* GOAL OF THE EXERCISE
Replace "screenshot" with "screen capture" in the entries, starting with the line that contains "At what (x,y)" and going on through the end of the entries, and give those lines again with everything else unchanged. Leave the pictures out of your answer.

* DATA SECTION

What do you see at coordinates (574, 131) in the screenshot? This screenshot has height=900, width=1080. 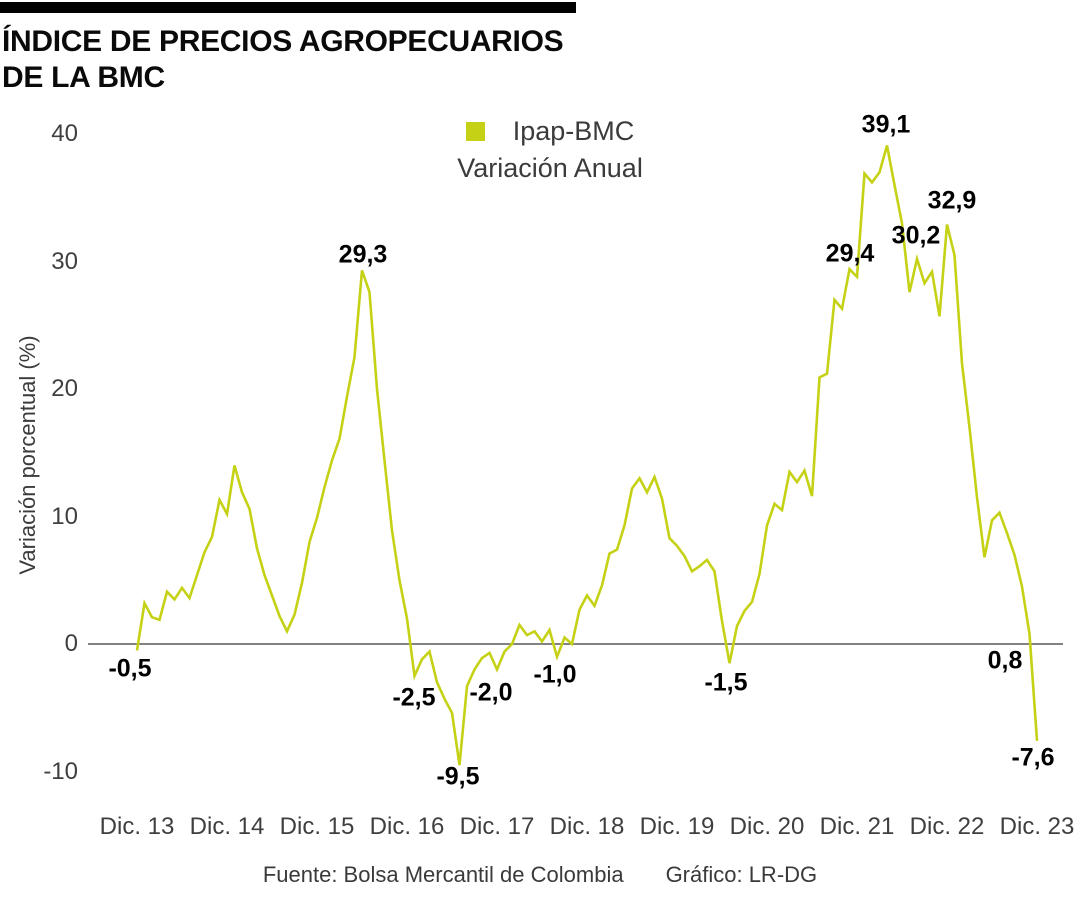 I see `legend-series-label: Ipap-BMC` at bounding box center [574, 131].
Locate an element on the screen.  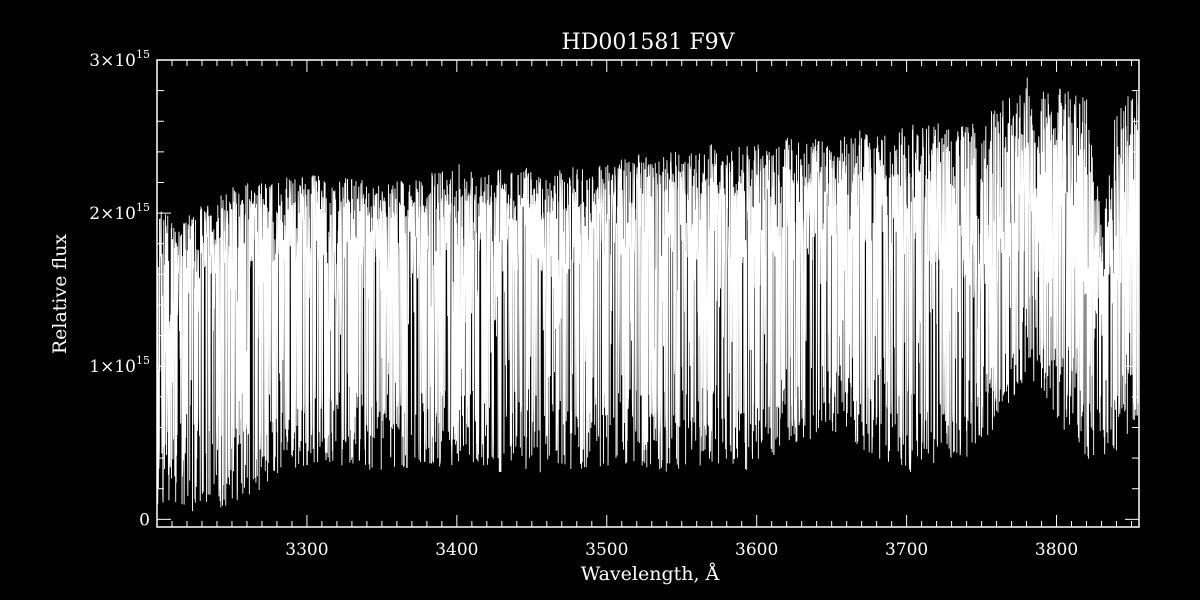
chart-title: HD001581 F9V is located at coordinates (649, 42).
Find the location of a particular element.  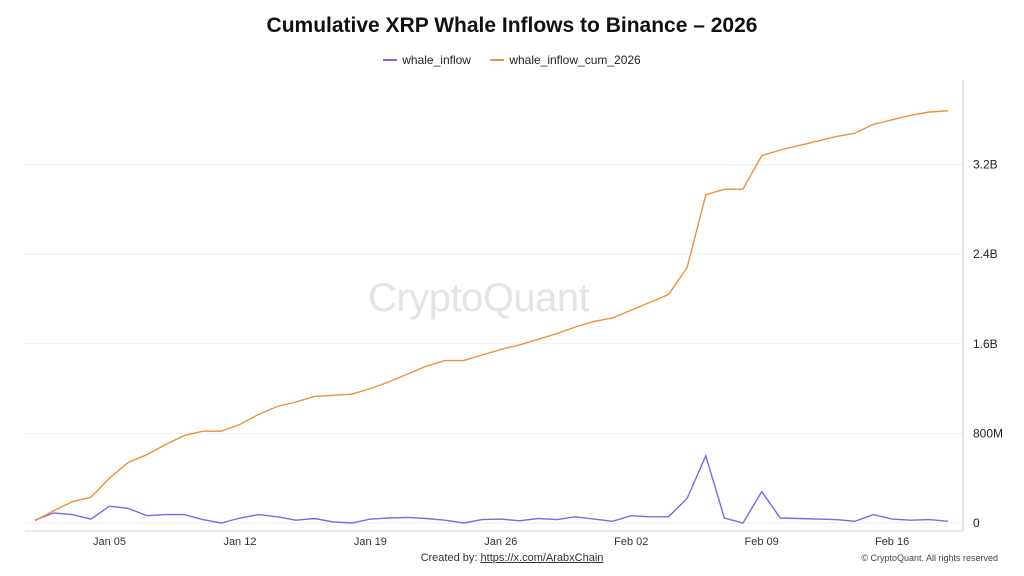

y-axis-labels: 0 800M 1.6B 2.4B 3.2B is located at coordinates (988, 344).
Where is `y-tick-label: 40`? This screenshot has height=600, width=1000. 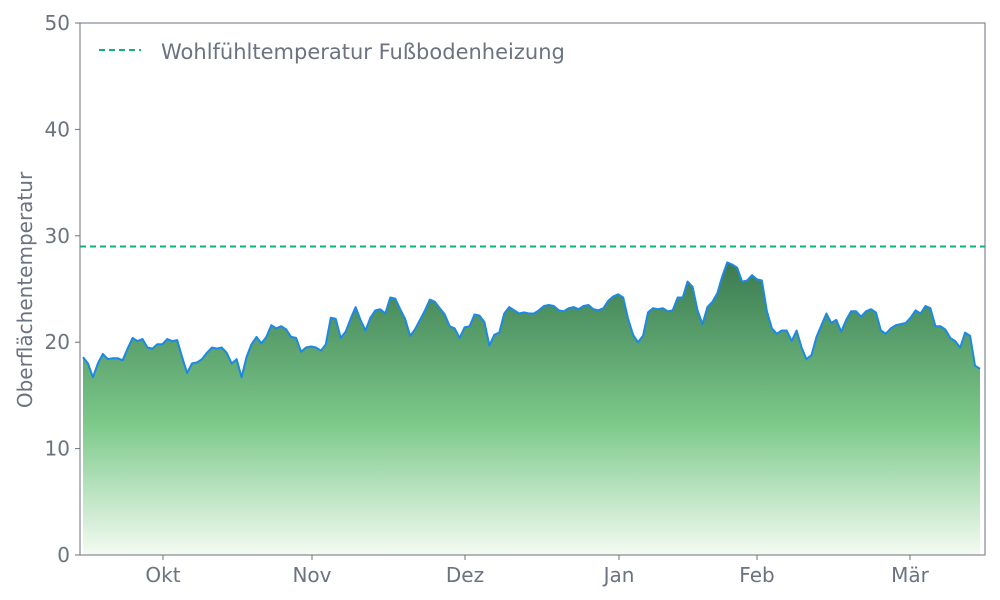 y-tick-label: 40 is located at coordinates (58, 129).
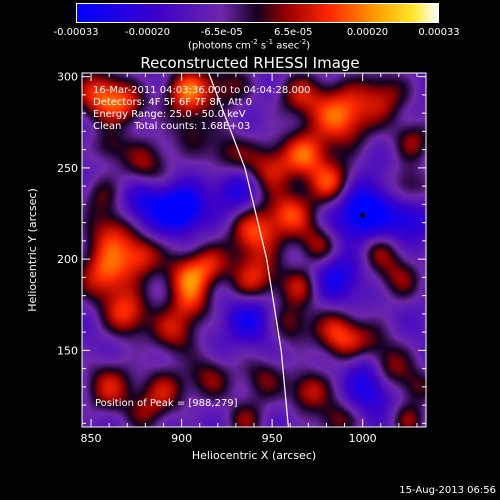  What do you see at coordinates (182, 438) in the screenshot?
I see `x-tick-label: 900` at bounding box center [182, 438].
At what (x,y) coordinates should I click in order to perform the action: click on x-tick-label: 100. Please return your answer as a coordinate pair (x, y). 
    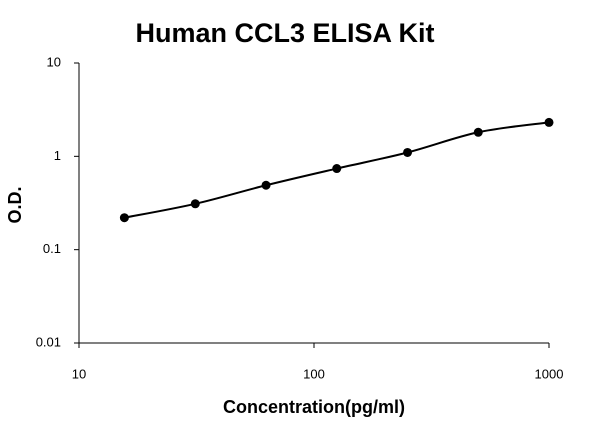
    Looking at the image, I should click on (314, 374).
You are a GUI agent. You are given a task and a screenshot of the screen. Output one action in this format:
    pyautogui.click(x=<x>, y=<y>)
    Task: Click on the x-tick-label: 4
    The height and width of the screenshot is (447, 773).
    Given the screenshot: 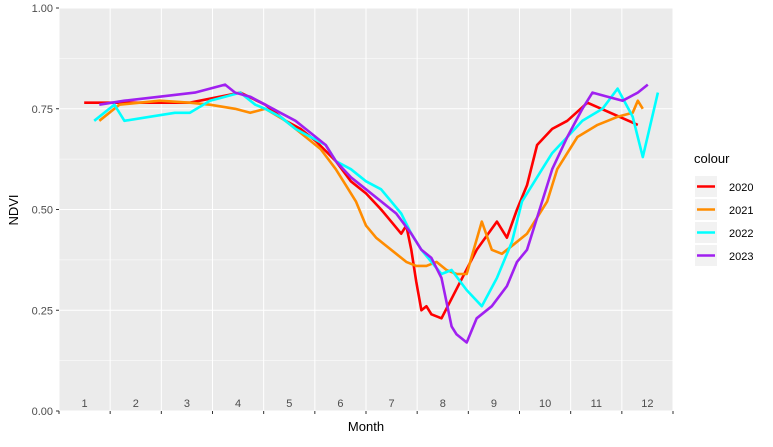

* RESPONSE FOR THIS EXERCISE
At what (x,y) coordinates should I click in order to perform the action: click on x-tick-label: 100. Please return your answer as a coordinate pair (x, y). 
    Looking at the image, I should click on (314, 374).
You are a GUI agent. You are given a task and a screen capture of the screen. Output one action in this format:
    pyautogui.click(x=<x>, y=<y>)
    Task: Click on the x-tick-label: 4
    The height and width of the screen capture is (447, 773).
    Given the screen capture: 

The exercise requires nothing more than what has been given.